I was half tempted to break into the thing and climb up it, but the Guardia Civil aren't noted for their sense of humour, so I didn't.

Interestingly the turbines spend a lot of their time not turning, because there is either not enough wind, too much wind, or...the wrong kind of wind.

Anonymous said...

Windmills are follies and eyesores. We will all (well, most of us) eventually realise they are yet another example of the complete uselessness of government and its inability to select any productive investments.

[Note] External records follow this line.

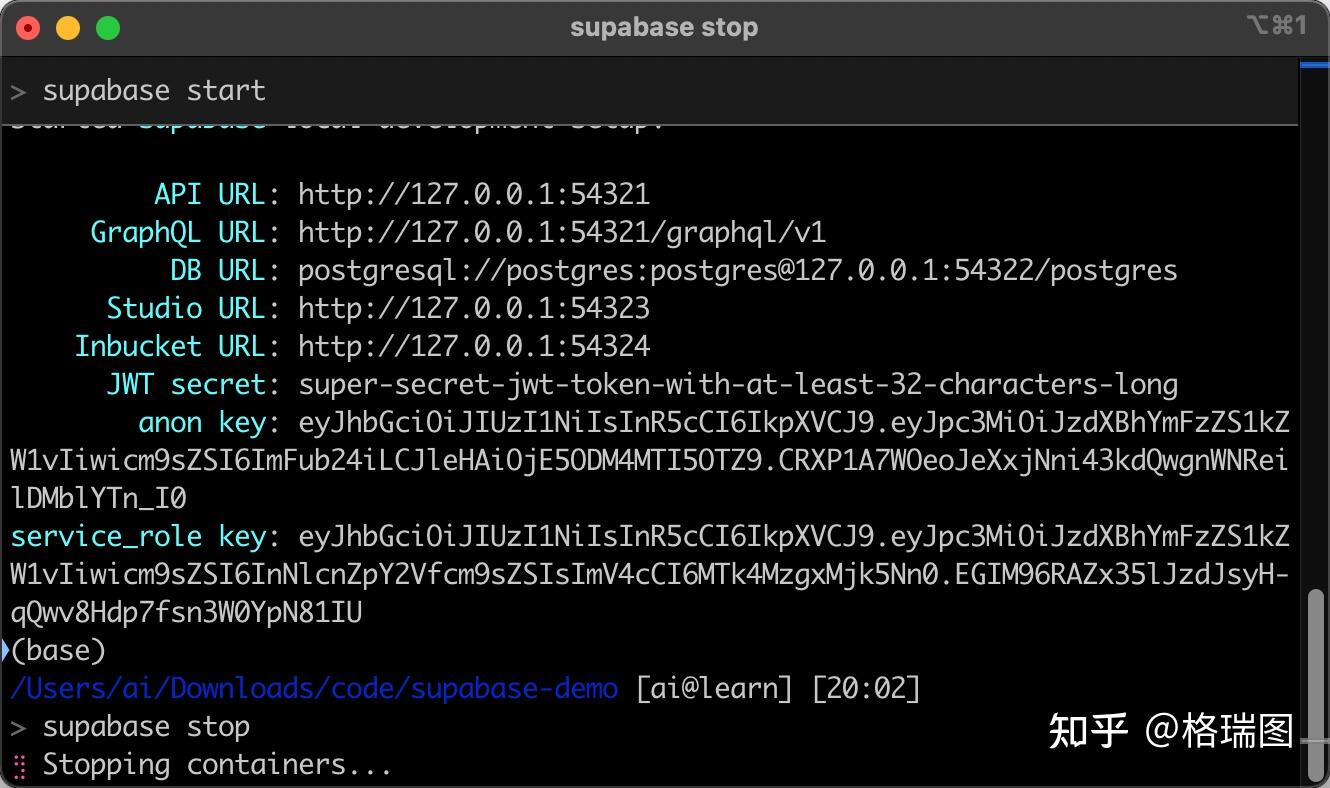Click the JWT secret value text

click(738, 384)
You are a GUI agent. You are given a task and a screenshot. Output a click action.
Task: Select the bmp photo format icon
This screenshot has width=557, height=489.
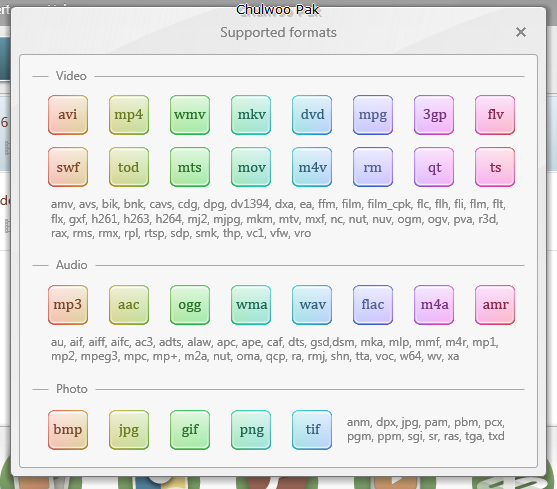pyautogui.click(x=68, y=430)
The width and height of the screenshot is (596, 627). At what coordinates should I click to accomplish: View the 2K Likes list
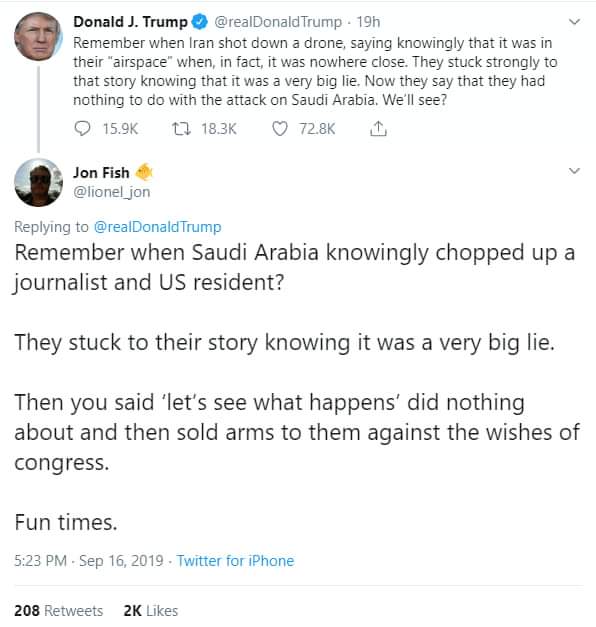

Unfortunately they will cost even more to dismantle, especially at sea. The taxpayer pays at both ends of this disastrous policy.

Roger Thornhill said...

IIRC this stage of the polywell testing cost around £10m.

I mean, that would hardly cover the cost of organising the meetings to discuss the corruption that will occur in a renewables strategy.

As mentioned above, the Econazis will HATE Fusion. It would not surprise me if they went on a luddite spree if they we produced. Remember, the eco trick is on the activist side all about control, religion and anti-progress. For the politicos, they see useful subsidies, Corporate Welfare, bungs, scams (carbon trading) and most of all CONTROL over every minutae of our lives.

Well, if they want to cut down on CO2 and methane, the best thing they can do is shoot themselves in the face and be done with it.

WV: linch (I kid you not)

Me said...

Are the polywell people mad? Don't they know that to get their "science" taken seriously it must never allow peer review unless the "peers" are fully bought, fully on-side and incapable of gainsaying any of the conclusions. Open science is laughable as it could end up with developments in consistent with "The Truth". Don't know the provenance of your neutron? No, no, no! Say you do know, accept no doubt, riducule those who ask for anything as trivial as "evidence".

And above all, get Peston to write about it in his papal bull, sorry "Blog".

Anonymous said...

Things are certainly moving on the fusion front, bet the econazis are shitting themselves over this.

Anonymous said...

I should imagine that everyone (on here at least) has made the connection between fusion and the welcome destruction of Islam as a political force. Once we don't need oil, grovelling to the Stone Agers in Riyadh can stop. Of course, we have to do something about the Quislings they've already bought.

I've got 400 feet of climbing rope to make a start with.